USTA.com: Looking at some of the young Americans, who do you see as a few players to watch with some real potential?
Chanda Rubin: I try to watch some of the Americans now. I think Melanie Oudin obviously has had a great run, and she propelled herself up into the higher levels of the game pretty quickly. I watched her as a junior, so it was really interesting to see her play in main draws and do so well. I think it is a tough transition for her, and I think that is where she has to work is on the transition from people not expecting anything to then having some expectations and people having a target on your back because you have been in the spotlight.
Beatrice Capra, I watched during the US Open. I think she is going to get better going to college at Duke and honing her game. Some young players I still think need a little growth, but that is what you hope you are able to give players as a national organization, that is the goal of the USTA, to give them more opportunities to grow. There are a few other names I have been seeing recently with good results, but you just have to give people faith to develop in the game. Young players need some space and some matches and playing opportunities against better players, and we also need to tap into younger players now, like what the USTA is trying to do with 10 and Under Tennis. I think that is going to be really important. You can only do a certain amount with the field of talent and kids that you have. If there is not a big enough field and pool of talent, you are not going to maximize all of the resources you have, so I think that is going to be a big part going forward, as well.
USTA.com: You played a bunch of Fed Cup matches in your career, including playing in the 1995 final. What did you enjoy so much about Fed Cup and the team competition?

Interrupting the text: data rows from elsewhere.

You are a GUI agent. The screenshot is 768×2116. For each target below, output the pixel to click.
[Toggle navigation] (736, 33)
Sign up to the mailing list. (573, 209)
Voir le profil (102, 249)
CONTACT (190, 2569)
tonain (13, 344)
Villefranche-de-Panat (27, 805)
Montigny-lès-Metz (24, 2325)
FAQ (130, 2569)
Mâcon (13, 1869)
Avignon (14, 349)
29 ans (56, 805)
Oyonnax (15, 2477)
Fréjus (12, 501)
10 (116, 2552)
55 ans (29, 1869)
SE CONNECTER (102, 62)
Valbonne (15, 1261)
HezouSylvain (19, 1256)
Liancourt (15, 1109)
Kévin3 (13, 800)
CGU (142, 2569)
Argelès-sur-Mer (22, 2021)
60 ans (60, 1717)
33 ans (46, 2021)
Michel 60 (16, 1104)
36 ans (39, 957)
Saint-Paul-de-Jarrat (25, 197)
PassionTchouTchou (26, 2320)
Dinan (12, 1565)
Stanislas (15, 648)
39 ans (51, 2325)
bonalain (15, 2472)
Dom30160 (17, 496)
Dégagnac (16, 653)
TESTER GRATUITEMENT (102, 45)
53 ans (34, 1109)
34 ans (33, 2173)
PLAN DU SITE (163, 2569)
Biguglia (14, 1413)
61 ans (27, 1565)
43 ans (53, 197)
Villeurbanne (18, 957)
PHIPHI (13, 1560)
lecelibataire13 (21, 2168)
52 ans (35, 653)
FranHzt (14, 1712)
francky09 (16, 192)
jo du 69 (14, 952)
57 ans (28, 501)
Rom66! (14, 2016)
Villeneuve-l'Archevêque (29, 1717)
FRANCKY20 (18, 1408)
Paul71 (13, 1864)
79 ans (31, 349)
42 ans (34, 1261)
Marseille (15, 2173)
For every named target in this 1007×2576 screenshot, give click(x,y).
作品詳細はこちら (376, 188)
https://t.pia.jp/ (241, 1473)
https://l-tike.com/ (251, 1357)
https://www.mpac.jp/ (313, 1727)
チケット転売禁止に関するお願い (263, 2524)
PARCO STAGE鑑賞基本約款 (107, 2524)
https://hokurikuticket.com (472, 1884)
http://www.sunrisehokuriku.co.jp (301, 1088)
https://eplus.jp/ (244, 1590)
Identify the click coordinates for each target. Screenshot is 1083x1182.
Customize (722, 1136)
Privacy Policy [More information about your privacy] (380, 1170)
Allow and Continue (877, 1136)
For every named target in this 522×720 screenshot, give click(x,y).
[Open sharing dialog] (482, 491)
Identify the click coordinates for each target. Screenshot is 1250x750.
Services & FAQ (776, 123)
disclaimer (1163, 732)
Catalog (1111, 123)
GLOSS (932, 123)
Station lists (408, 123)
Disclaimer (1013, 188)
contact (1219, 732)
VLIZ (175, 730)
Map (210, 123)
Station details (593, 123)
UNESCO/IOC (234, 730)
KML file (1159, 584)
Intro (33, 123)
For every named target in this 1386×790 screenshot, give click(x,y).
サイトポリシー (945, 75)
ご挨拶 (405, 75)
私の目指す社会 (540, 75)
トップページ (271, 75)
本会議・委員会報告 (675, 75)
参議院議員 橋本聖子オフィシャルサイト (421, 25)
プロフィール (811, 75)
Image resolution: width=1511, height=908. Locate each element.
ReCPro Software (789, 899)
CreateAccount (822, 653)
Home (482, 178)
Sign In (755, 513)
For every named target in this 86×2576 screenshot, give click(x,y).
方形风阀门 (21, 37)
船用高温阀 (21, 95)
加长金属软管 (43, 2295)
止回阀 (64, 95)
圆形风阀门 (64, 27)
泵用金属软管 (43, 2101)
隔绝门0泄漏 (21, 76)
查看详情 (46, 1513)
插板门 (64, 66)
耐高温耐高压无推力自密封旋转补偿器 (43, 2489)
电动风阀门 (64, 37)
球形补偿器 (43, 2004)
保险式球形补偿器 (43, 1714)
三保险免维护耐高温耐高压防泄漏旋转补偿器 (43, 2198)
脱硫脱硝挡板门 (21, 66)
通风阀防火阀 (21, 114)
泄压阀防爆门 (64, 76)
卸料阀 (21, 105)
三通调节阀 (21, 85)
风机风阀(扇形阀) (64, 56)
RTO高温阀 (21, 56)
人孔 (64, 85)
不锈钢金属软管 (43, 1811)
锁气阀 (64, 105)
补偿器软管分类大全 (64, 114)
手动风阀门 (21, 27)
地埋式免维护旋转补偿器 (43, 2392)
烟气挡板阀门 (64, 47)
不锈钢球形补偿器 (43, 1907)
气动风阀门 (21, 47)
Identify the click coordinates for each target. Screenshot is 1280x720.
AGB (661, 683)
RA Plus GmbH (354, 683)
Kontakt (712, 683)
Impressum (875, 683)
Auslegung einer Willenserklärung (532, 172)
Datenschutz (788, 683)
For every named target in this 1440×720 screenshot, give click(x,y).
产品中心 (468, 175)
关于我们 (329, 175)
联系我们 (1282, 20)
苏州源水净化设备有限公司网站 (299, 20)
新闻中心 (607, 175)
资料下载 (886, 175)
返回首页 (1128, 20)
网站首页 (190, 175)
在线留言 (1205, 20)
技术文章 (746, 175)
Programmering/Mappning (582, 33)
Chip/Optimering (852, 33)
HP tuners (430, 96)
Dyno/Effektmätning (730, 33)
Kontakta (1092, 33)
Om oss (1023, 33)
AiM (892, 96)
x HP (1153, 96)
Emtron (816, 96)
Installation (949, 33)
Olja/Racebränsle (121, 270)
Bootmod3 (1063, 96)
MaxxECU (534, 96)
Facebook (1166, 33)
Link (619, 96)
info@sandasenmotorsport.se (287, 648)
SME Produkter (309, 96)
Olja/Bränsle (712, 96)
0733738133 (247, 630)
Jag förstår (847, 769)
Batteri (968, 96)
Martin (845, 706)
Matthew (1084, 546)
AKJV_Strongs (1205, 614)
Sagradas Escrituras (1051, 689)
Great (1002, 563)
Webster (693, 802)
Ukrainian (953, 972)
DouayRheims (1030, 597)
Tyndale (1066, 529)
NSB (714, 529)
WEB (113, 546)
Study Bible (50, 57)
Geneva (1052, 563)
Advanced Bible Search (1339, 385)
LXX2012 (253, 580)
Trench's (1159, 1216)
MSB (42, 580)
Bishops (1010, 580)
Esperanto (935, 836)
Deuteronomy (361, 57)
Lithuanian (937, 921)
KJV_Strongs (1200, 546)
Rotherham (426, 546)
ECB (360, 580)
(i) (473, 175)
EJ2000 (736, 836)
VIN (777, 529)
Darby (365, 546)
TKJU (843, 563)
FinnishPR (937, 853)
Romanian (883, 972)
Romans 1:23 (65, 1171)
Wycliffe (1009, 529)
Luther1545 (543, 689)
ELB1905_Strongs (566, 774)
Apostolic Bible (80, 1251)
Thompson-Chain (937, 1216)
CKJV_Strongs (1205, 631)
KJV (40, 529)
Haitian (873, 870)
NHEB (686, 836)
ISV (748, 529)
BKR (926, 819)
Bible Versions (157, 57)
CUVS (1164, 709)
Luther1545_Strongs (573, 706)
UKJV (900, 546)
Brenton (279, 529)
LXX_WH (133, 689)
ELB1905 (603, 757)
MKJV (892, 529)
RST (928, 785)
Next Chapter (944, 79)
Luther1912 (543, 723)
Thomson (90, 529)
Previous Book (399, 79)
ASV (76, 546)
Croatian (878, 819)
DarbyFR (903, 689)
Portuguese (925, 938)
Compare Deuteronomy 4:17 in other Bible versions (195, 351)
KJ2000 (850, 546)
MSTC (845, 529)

Chanda Rubin: I enjoyed it. I played under a couple different coaches, so that is always interesting to get a feel for the different styles, and, of course, being in a team environment is totally different from what we did all year long on the tour. It takes a bit of transition, and there is pressure. There are times you feel like you are going to throw up; you are thinking, ‘I have to win this match for America.’ It is a different type of pressure you are not used to, but it was a growing experience for me and experiences where I learned something and that then translated and was helpful for me during the rest of the year. The times I was able to play Fed Cup and I was able to get some matches in and do well, I always did much better for the rest of the year. I think the aspect of improvement and Fed Cup being a great opportunity to play on a team for a change are the two biggest reasons why I enjoyed playing. The coaches I was able to play under, Billie Jean King, in particular, I learned so much from, and they were some of the best experiences I had in my tennis career. I loved it.